Since the start of the M23 rebels’ offensive on Goma on Jan 6, more than 700 people have been killed and nearly 3,000 have been wounded in the city and its vicinity, officials say. Bethesda hospital alone said it receives more than 100 new patients each day, overstretching its capacity of 250 beds. Bethesda is one of several hospitals in Goma that The Associated Press visited that has inadequate personnel and supplies.

The city hosts many of the close to 6.5 million people displaced by the conflict, which is one of the world’s largest humanitarian crises. As more people arrived at the hospitals with gunshot wounds or shrapnel injuries, many were forced to share beds while others lay on the floor, writhing in pain from their wounds as they waited for medical attention.

"This is the first time I’m experiencing this," said Patrick Bagamuhunda, who was wounded in the fighting. "This war has caused a lot of damage, but at least we are still breathing.” The M23 rebels are backed by some 4,000 troops from neighboring Rwanda, according to U.N. experts, far more than in 2012 when they first captured Goma. They are the most potent of the more than 100 armed groups vying for control in Congo’s mineral-rich east, which holds vast deposits critical to much of the world’s technology.

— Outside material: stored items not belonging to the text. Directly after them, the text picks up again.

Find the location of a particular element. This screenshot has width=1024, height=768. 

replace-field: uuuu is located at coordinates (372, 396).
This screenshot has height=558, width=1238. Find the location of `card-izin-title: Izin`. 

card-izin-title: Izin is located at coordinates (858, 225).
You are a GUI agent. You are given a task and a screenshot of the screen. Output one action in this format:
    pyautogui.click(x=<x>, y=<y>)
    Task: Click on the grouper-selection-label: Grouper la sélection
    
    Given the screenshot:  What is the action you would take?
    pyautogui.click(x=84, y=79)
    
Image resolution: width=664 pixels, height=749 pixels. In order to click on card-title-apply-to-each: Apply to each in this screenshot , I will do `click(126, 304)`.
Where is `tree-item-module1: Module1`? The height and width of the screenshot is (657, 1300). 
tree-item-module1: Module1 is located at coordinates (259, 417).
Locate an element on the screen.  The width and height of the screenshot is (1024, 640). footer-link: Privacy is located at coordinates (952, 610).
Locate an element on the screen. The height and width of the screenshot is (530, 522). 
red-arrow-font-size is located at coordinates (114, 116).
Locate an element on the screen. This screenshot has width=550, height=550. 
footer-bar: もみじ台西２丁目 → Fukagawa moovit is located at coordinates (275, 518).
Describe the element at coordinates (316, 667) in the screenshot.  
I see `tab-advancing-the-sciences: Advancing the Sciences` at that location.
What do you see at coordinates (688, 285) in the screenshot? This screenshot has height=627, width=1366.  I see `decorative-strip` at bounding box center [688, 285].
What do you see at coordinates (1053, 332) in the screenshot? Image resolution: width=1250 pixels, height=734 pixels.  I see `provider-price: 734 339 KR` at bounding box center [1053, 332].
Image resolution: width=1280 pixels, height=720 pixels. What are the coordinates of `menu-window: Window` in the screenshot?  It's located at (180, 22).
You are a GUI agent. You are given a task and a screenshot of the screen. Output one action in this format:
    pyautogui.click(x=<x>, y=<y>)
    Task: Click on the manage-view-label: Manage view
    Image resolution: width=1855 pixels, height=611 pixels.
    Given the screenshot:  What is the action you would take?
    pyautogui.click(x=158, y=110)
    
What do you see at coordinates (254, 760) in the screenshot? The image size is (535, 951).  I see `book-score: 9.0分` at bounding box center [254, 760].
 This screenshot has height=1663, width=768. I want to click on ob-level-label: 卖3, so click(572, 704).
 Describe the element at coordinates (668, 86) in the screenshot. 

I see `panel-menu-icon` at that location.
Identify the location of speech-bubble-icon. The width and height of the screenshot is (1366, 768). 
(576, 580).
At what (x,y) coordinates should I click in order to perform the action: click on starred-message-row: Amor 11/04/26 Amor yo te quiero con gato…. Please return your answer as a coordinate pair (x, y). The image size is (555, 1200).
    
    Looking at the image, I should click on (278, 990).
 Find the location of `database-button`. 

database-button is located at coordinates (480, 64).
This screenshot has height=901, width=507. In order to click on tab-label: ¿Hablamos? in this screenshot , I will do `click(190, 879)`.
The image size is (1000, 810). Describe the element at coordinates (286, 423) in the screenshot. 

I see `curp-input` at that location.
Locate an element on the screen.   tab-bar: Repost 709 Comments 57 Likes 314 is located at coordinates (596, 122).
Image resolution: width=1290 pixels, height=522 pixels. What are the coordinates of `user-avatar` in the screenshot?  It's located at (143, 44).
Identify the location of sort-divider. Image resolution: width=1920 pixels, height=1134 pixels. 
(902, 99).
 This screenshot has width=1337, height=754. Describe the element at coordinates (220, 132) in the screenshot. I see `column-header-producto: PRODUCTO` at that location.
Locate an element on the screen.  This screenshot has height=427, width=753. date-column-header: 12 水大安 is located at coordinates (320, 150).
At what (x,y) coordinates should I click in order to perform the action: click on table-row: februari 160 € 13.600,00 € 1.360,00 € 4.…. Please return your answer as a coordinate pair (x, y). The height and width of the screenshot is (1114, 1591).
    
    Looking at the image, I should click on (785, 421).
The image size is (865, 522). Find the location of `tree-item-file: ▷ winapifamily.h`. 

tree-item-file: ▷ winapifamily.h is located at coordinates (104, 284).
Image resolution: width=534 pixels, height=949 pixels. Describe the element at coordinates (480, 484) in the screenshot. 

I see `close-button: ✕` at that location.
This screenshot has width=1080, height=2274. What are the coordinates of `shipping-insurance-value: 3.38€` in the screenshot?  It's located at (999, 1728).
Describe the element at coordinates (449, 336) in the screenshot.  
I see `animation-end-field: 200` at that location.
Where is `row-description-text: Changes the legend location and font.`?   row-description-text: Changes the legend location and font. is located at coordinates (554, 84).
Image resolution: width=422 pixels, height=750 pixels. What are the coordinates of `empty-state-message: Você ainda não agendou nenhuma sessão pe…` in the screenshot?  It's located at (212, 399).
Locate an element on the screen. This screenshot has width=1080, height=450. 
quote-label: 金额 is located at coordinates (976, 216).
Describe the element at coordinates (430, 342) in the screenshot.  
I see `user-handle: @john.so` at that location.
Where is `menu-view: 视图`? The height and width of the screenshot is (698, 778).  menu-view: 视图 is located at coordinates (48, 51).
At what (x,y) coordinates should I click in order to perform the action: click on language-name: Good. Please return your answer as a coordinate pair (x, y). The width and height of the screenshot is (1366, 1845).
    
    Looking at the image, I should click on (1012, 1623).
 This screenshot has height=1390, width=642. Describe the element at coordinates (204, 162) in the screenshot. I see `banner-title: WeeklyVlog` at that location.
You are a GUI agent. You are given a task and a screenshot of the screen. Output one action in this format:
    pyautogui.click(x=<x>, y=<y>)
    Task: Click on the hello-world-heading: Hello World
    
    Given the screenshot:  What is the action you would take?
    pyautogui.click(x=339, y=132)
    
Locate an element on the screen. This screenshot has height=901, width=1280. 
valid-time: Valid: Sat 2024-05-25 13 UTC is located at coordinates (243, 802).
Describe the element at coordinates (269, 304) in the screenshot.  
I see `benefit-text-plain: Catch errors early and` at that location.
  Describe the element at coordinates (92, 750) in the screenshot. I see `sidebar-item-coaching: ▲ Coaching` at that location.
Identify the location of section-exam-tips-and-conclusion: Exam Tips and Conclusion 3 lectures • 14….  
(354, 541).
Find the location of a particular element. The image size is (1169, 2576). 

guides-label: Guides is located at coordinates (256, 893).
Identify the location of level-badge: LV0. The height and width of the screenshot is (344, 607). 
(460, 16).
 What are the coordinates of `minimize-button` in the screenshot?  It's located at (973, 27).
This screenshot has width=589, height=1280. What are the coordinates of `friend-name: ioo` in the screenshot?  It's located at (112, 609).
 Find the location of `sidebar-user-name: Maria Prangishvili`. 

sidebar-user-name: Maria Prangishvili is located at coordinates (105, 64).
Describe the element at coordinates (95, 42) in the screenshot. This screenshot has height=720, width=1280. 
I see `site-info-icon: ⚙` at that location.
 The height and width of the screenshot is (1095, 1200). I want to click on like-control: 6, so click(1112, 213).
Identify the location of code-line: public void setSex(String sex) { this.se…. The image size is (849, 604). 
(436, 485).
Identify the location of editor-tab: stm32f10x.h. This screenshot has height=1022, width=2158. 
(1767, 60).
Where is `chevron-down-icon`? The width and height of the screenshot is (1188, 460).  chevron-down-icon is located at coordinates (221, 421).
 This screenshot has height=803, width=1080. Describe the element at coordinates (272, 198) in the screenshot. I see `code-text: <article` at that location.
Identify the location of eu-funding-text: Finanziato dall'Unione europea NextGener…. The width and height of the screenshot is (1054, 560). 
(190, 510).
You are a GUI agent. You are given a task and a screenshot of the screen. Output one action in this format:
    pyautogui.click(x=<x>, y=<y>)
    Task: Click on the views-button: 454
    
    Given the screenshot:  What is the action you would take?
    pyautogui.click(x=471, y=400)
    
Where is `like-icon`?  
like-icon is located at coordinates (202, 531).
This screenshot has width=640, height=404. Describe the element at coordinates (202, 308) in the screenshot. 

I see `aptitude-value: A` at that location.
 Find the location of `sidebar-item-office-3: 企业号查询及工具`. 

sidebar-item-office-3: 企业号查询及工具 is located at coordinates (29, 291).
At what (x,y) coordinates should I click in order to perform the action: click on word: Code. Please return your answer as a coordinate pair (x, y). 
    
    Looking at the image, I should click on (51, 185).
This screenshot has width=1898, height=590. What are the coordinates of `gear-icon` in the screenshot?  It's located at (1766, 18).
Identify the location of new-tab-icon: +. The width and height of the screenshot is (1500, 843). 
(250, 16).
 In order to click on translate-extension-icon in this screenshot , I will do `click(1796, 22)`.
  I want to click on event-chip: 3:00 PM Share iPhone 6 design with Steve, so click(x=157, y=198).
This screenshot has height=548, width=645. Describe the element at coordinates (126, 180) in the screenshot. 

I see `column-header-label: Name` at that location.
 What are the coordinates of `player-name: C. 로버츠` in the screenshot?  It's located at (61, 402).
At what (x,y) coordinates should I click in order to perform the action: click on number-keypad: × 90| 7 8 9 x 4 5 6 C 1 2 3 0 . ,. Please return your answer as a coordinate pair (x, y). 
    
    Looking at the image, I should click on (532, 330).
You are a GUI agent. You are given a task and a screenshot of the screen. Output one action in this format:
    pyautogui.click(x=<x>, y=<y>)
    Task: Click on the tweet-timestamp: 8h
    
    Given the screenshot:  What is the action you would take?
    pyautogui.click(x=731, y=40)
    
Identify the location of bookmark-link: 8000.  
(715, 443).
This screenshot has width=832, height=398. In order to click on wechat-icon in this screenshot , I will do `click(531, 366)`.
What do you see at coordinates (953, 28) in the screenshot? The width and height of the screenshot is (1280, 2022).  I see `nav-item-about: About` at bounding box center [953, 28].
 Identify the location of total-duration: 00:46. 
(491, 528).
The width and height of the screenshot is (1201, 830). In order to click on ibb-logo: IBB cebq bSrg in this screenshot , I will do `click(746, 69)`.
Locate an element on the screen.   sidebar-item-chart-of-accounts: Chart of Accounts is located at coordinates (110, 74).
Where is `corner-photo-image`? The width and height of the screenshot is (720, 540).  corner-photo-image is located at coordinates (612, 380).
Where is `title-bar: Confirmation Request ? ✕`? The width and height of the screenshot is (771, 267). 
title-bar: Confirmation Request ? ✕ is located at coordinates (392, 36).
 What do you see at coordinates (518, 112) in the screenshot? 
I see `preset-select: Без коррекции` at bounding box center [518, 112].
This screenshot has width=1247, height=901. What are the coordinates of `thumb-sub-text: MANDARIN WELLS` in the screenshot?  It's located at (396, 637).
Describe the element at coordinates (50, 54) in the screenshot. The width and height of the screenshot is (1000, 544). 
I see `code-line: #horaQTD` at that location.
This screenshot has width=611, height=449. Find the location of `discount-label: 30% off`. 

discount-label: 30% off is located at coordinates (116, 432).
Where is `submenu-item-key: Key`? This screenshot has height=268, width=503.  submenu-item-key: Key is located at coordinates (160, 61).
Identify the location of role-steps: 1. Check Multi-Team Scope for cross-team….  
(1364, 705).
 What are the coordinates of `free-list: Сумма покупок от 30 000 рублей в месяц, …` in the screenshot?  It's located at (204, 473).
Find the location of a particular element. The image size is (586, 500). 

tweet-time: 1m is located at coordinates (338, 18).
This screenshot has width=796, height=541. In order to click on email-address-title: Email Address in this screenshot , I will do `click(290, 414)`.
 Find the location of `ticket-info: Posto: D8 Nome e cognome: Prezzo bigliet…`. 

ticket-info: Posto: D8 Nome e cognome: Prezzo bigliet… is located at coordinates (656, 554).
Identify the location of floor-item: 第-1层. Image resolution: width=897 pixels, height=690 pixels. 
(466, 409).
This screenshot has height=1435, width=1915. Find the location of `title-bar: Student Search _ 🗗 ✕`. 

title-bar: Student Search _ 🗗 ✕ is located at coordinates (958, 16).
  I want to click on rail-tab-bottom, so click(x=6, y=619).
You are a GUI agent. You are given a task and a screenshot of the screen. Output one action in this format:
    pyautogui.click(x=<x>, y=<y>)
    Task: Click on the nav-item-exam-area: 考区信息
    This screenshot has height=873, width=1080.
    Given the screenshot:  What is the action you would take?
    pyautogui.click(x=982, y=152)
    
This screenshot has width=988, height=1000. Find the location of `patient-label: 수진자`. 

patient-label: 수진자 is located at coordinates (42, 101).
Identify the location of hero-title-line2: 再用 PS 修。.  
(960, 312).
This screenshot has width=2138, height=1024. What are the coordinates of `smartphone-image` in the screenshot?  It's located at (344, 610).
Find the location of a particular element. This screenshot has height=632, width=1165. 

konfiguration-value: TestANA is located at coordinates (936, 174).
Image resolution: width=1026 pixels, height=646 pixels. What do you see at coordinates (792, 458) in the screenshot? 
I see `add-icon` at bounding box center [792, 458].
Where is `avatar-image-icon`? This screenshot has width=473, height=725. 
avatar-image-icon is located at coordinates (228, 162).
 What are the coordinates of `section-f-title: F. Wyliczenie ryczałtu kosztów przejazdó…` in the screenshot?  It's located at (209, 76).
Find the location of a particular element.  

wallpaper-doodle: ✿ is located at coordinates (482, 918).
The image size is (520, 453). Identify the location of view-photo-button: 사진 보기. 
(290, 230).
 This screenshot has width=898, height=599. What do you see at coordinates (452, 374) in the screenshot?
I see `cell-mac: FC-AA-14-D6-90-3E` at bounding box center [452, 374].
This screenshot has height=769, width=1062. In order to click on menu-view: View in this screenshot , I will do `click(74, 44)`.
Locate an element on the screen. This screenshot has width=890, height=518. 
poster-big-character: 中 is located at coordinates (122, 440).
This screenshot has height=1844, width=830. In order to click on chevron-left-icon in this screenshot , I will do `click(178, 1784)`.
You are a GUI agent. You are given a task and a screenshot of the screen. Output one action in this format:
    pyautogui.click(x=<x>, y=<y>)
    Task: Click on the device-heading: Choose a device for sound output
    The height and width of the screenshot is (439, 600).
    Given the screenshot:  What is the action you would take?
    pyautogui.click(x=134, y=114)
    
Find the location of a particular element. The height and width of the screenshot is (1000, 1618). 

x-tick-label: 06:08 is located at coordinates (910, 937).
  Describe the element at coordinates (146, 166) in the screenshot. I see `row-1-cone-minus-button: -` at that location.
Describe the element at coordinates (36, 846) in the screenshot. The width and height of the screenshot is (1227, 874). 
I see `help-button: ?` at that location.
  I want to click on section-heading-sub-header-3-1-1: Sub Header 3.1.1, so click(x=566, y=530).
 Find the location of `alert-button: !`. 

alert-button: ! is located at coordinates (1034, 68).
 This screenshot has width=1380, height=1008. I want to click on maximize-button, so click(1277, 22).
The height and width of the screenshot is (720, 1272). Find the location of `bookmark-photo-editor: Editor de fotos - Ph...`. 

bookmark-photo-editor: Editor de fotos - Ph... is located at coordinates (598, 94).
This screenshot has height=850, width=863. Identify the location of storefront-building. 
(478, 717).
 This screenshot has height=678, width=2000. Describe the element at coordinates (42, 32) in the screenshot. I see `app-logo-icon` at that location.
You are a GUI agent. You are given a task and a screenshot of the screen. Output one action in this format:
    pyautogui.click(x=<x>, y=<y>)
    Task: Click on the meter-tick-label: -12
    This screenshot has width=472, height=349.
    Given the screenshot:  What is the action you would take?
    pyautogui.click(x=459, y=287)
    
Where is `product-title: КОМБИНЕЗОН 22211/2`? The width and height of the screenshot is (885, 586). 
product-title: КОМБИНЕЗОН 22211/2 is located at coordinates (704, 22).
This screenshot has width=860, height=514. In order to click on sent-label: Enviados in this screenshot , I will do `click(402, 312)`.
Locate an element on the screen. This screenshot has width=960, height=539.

Unlike in 2012, when the rebels first captured Goma and held it for days, they say they now plan to march to Congo’s capital, Kinshasa, which is 1,000 miles (1,609 kilometers) away, describing the country as a failed state under President Félix Tshisekedi. The fighting in Congo is deeply rooted in ethnic conflict. M23 says it is defending ethnic Tutsis in Congo.

Rwanda has claimed the Tutsis are being persecuted by Hutus and former militias responsible for the 1994 genocide of 800,000 Tutsis and others in Rwanda. Many Hutus fled to Congo after the genocide. Medical workers at Kyeshero Hospital in Goma say they are treating an increasing number of patients with bullet wounds. "We removed 48 bullets yesterday,” Johnny Kasangati, a surgeon at the hospital, said on Friday as he examined a patient under a tent.